Torn Between Two Highlanders Page 6
“Och, aye. Coming down in big flakes. Which could be good news or bad news, depending?”
“On what?”
“If the Donald war bands have already found shelter, they’ll stay where they are until the storm passes over. That would be good. Give Malcolm time to heal. Give us time to set out for the castle. But if our enemies are not sheltered, this cozy little cottage with smoke rising up from a warm fire will be as inviting as any house they ever laid eyes upon.”
So it was all luck, Arabella thought. If fate turned one way, they might all live to a ripe old age. If it turned another, they’d be dead by morning, all three of them. And as she walked back to the cottage beside Davy, seeking shelter in his warmth against the falling snow, she felt a dread to the marrow of her bones.
They found Malcolm asleep in his chair by the fire—blissfully unaware of the encounter with the tinker. But his breathing wasn’t rapid and labored as it had been before; she didn’t think he’d lost consciousness again. He seemed in genuine slumber, and Arabella marveled at the strength of his constitution. But she still felt the icy dread that night, when Davy was so worn down from keeping watch that he was all-but-dozing while standing up by the door.
Malcolm awakened only to insist that Arabella take the bed.
“And where will you and Davy rest?” she asked.
“On the floor,” Malcolm said, apparently determined to kill himself.
Fortunately, Davy wasn’t having it. “Leave me the chair and share the bed with her again, you bloody bastard.

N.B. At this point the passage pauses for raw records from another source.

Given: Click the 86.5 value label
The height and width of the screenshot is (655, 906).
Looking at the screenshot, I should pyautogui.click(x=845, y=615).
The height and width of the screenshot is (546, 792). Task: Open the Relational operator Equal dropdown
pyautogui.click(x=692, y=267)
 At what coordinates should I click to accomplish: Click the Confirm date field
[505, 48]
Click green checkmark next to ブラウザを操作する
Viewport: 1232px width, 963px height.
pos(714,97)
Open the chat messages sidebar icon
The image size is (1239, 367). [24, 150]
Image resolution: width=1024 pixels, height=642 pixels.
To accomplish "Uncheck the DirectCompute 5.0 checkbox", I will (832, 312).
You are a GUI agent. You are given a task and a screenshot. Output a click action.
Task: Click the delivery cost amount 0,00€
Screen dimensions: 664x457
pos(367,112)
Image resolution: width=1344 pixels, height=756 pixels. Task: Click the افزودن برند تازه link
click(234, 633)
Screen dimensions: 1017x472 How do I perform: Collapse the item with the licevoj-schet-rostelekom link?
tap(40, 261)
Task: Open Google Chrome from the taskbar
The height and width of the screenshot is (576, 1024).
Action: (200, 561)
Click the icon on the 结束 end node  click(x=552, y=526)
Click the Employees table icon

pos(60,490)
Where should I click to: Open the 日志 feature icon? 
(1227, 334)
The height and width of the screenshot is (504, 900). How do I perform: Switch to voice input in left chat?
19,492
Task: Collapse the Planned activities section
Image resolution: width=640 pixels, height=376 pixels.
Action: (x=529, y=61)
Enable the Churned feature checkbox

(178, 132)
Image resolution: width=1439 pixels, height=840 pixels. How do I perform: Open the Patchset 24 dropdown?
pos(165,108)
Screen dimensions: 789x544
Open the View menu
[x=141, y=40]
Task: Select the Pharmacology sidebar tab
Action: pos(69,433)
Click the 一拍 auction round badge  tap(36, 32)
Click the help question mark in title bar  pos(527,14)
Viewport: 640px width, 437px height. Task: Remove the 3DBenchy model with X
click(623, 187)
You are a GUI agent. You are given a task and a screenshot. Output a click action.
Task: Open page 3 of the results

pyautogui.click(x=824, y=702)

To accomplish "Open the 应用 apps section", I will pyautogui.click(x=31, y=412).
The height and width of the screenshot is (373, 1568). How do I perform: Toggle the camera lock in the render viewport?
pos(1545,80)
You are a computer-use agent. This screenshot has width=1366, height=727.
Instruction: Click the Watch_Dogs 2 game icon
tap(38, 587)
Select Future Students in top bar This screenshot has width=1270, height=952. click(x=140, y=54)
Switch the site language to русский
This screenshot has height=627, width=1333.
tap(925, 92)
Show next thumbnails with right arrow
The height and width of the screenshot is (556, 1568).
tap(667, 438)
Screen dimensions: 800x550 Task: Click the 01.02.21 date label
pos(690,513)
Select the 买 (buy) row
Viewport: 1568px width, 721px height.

And know that I won’t make the offer again tomorrow night even if you’re still half-dead.”
“Tomorrow night?” Malcolm asked. “We can’t afford three days holed up here. If I’m not well enough to ride in the morning, you take the lass and go.”
Davy snorted. “Are you deaf? Listen to that howling wind. Have a peek out the door if you like. The snow is already up to my knees and if it doesn’t let up soon…”
They’d be stuck here, Arabella thought. It wouldn’t be the first time, she thought. Davy had told her that story about being trapped with Malcolm in the snows once before. She hadn’t thought anything of it at the time, but now she found herself glad to be in the company of two men who were so resourceful.
Either the Donalds would come upon them tonight and slaughter them, or they would be stuck in place by the snows, too. There was nothing to do but wait. But she was not going to wait for men to take her virtue.
And she was not going to wait for death never knowing the pleasures of life.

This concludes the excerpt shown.